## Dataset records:

BEGIN

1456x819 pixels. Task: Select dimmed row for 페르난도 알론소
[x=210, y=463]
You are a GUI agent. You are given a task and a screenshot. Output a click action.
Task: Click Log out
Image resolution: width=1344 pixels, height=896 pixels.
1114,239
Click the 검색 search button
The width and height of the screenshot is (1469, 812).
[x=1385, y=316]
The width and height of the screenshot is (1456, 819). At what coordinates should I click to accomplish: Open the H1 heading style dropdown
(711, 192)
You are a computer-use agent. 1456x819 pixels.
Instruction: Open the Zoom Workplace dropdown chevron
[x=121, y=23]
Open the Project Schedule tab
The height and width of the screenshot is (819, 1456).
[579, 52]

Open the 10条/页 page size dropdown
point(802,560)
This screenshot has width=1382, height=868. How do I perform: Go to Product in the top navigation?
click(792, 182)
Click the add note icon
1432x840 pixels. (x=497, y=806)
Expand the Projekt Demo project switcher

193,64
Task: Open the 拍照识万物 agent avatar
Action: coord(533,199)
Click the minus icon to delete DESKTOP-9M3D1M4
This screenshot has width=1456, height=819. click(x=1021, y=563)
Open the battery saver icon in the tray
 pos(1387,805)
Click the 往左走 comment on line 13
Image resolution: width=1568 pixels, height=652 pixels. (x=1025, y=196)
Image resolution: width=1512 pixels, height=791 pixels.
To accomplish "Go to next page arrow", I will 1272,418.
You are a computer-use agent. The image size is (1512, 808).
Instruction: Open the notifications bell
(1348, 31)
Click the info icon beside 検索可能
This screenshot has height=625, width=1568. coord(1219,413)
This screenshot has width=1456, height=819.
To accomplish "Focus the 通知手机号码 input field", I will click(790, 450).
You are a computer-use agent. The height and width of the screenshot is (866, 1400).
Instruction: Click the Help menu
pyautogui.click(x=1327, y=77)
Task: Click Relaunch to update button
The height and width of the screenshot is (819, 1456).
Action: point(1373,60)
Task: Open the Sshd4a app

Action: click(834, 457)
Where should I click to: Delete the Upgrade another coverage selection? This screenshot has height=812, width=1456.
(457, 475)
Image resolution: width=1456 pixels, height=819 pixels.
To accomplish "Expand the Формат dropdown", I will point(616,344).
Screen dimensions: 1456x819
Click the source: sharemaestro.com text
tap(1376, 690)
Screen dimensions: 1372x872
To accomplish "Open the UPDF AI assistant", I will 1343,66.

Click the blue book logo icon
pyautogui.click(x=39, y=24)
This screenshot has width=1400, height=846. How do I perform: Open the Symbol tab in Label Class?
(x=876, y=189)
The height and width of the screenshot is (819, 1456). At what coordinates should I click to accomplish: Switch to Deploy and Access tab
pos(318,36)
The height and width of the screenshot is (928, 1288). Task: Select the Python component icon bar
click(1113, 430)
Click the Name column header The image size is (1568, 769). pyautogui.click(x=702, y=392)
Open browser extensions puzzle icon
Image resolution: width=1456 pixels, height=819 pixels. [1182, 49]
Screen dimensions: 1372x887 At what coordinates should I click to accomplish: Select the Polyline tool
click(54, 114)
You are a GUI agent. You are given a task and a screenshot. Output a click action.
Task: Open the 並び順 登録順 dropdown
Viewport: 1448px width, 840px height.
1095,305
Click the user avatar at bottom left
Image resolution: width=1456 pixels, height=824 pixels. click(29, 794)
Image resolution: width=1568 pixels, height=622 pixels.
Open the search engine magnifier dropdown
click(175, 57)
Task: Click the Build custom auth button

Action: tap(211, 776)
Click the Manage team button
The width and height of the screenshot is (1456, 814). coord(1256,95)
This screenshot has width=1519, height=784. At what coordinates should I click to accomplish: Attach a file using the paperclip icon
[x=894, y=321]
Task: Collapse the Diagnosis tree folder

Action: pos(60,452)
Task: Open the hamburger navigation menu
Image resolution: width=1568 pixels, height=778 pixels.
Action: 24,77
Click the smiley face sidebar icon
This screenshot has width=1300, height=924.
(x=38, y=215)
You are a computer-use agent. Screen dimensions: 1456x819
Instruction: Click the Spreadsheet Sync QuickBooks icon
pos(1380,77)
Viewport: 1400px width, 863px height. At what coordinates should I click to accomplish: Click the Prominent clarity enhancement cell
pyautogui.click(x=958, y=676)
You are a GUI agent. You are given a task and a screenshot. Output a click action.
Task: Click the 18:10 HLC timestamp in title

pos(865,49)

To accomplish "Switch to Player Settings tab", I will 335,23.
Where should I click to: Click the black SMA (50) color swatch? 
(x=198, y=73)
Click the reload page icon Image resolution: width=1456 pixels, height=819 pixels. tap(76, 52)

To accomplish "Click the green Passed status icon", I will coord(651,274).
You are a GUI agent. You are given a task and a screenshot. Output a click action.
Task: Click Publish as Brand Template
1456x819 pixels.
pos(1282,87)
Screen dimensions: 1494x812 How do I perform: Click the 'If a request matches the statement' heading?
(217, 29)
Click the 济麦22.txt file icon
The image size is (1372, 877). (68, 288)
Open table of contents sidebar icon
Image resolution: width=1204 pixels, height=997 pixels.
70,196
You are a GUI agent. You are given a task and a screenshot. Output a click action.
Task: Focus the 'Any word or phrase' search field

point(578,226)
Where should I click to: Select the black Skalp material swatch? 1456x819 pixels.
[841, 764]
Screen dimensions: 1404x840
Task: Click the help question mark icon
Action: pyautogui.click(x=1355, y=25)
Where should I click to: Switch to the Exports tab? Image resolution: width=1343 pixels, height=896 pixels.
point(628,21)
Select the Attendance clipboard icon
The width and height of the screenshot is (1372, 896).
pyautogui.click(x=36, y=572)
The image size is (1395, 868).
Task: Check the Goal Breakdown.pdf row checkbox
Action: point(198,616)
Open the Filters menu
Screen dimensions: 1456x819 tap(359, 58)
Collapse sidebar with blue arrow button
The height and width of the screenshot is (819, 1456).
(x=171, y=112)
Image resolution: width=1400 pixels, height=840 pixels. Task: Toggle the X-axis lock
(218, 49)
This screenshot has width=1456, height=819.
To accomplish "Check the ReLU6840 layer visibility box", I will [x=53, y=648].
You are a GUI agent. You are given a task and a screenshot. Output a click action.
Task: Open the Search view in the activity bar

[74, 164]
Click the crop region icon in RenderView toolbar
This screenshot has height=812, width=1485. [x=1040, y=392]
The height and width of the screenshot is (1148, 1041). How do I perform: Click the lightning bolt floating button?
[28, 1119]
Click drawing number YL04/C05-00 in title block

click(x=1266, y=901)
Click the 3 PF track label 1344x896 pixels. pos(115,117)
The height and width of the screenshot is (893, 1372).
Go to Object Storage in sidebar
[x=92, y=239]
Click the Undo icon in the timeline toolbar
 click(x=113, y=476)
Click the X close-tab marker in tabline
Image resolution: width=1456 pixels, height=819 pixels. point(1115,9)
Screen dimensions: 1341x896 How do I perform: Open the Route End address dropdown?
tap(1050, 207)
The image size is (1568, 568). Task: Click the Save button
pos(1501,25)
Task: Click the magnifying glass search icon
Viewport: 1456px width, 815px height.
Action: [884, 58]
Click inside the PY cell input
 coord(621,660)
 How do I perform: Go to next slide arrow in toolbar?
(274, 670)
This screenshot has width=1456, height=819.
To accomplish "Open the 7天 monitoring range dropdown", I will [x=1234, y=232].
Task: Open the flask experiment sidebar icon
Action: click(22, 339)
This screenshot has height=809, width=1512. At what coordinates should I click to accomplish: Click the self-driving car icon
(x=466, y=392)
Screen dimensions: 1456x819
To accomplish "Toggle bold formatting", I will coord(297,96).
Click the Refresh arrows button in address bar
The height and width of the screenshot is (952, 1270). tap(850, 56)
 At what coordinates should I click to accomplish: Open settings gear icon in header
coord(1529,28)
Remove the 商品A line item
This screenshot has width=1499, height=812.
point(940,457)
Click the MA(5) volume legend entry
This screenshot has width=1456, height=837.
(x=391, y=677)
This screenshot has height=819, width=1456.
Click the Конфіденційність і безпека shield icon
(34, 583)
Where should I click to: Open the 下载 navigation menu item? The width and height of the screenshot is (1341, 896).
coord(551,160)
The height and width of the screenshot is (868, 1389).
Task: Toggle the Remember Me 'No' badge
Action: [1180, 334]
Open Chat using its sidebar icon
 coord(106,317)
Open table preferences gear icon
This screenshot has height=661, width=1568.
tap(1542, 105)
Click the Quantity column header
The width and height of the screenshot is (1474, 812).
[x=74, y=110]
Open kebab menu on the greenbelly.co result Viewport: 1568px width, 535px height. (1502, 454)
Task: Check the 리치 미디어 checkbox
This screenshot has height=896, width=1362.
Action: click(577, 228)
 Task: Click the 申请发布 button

END

## Task to carry out:
What is the number of lines in the records that contain the string "computer"? Give only that number.

## Result:
4